▸ PROBLEM TO WORK ON:
Look through the records that follow. Copy every line containing the word "pixel".

TASK DATA START

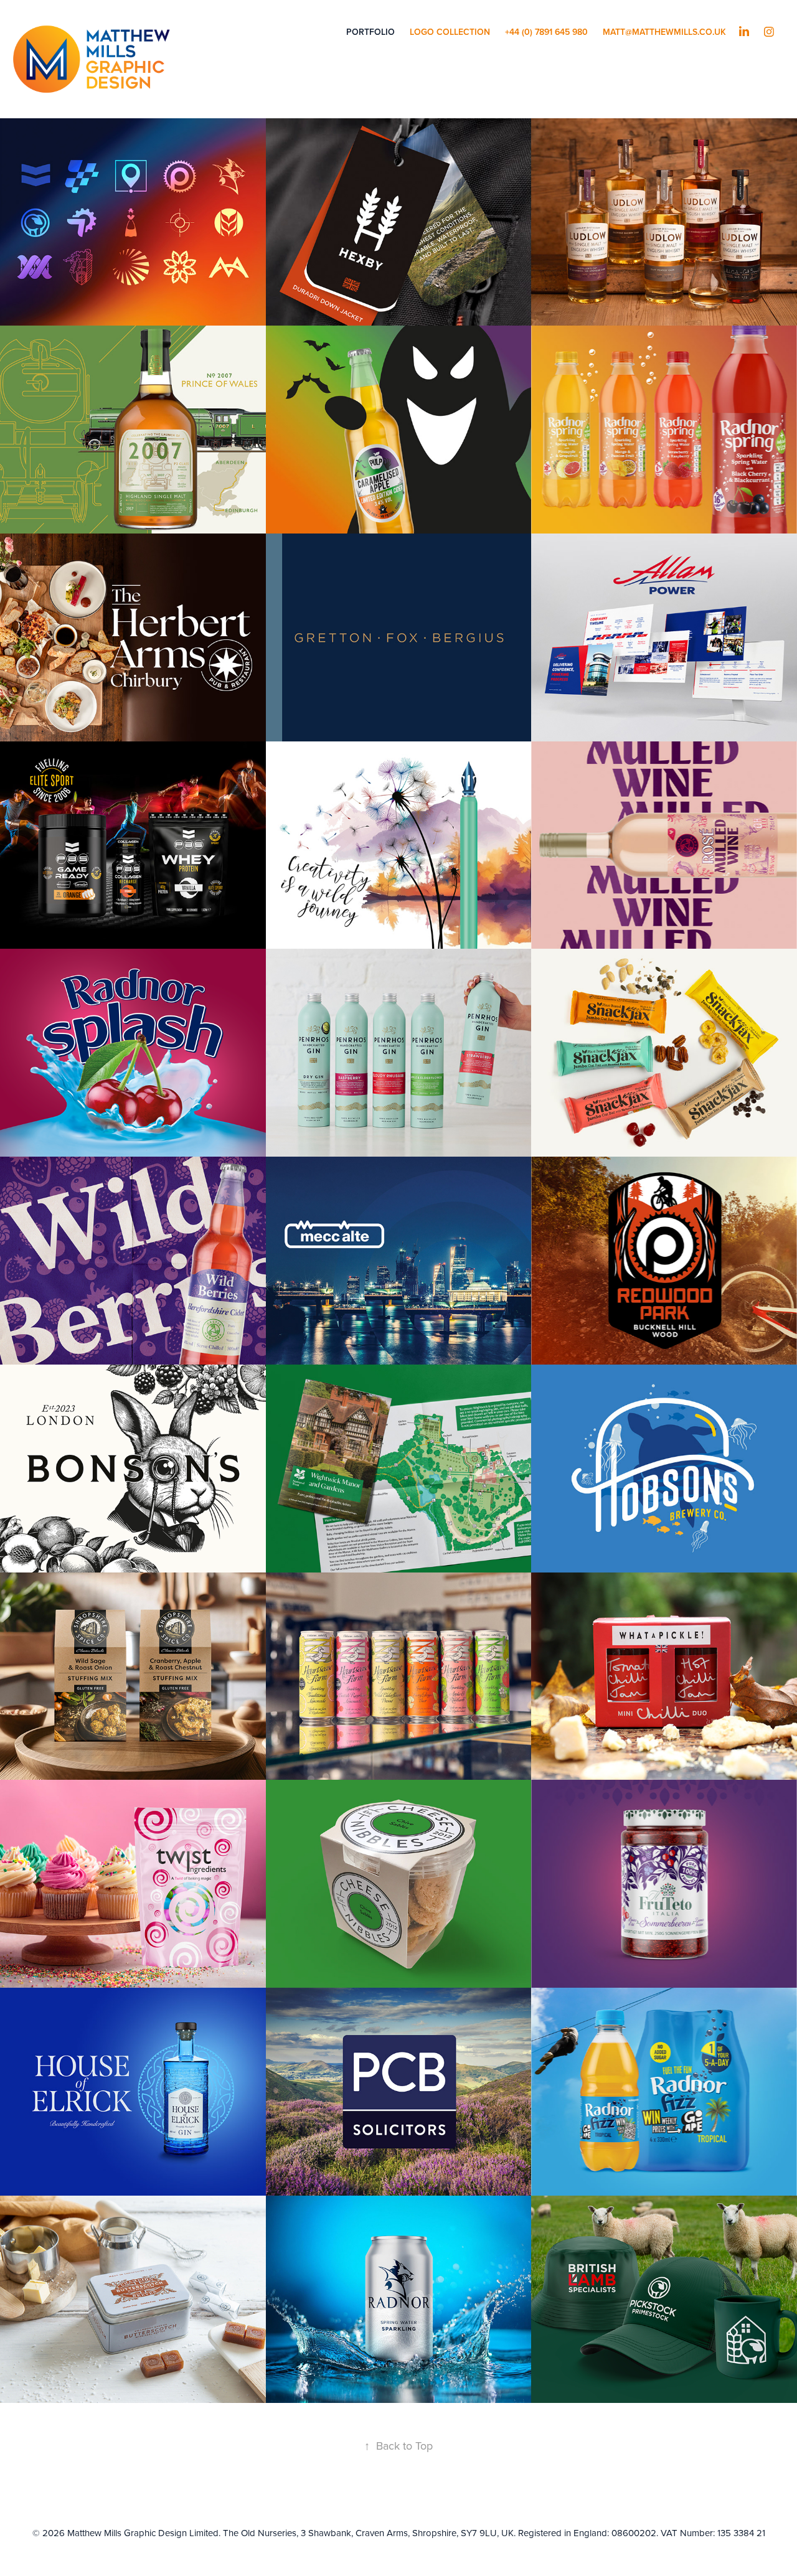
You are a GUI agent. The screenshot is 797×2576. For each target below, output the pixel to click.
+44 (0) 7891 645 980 (546, 32)
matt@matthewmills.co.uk (664, 32)
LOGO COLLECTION (450, 32)
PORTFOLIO (370, 32)
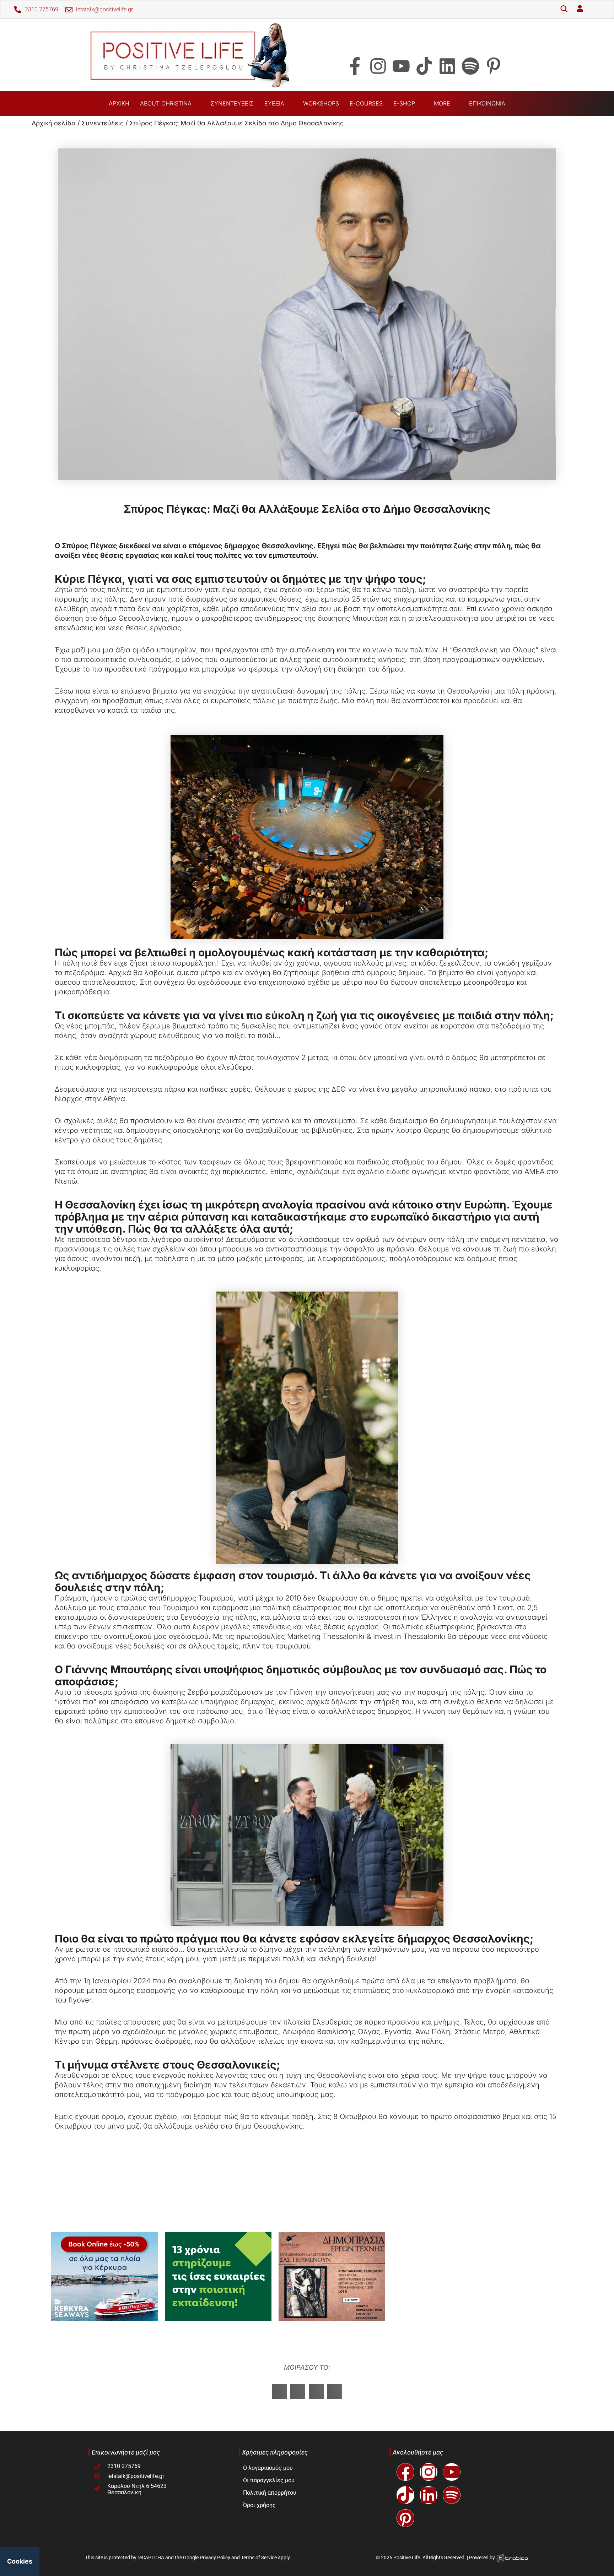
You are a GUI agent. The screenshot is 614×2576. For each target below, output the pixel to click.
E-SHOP (404, 103)
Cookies (19, 2561)
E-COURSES (366, 103)
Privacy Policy (215, 2557)
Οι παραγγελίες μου (269, 2480)
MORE (442, 103)
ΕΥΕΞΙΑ (274, 103)
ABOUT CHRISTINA (166, 103)
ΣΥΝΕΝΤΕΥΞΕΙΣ (232, 103)
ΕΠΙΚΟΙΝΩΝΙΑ (487, 103)
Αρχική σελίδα (54, 123)
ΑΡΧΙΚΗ (119, 103)
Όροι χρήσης (259, 2505)
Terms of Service (259, 2557)
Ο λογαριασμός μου (268, 2467)
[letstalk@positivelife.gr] (68, 9)
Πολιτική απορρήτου (269, 2492)
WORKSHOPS (321, 103)
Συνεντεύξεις (102, 123)
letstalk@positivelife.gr (104, 9)
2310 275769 (41, 9)
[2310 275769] (17, 9)
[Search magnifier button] (564, 9)
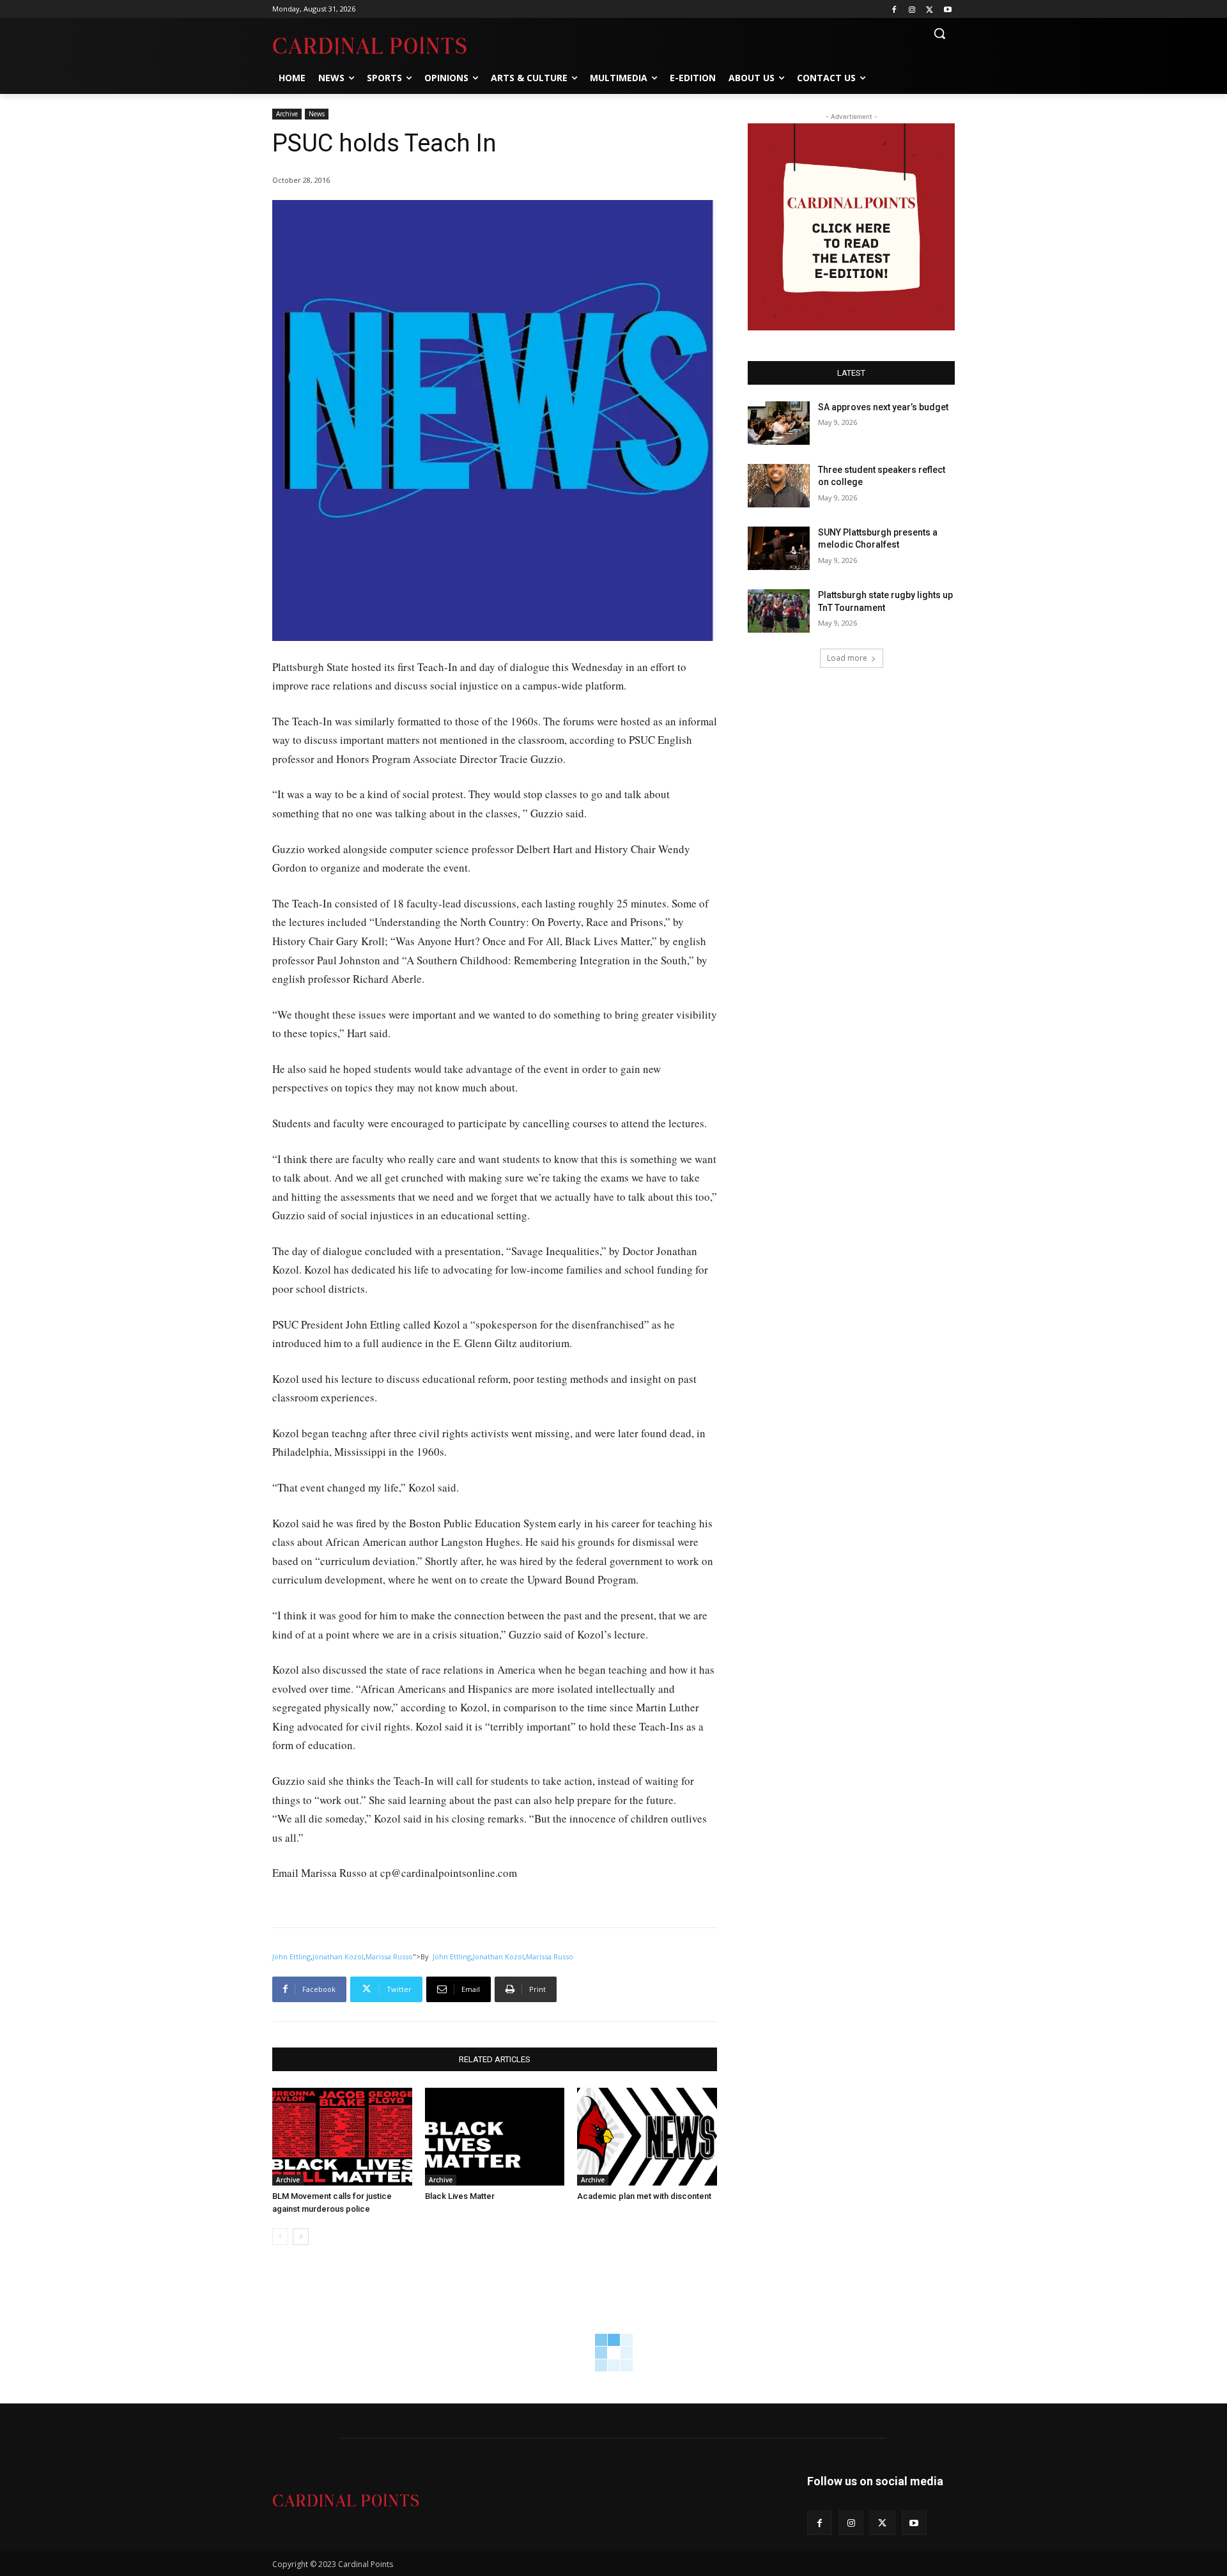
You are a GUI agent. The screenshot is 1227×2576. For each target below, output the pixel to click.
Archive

TASK DATA END

▸ SOLUTION TO THE PROBLEM:
You are a GUI agent. The screenshot is 797×2576. For each target below, output the pixel to click.
You are a GUI agent. The screenshot is 614×2576. For each target below, output the pixel to click.
You are a GUI agent. The screenshot is 1227×2576. For each target below, output the pixel to click.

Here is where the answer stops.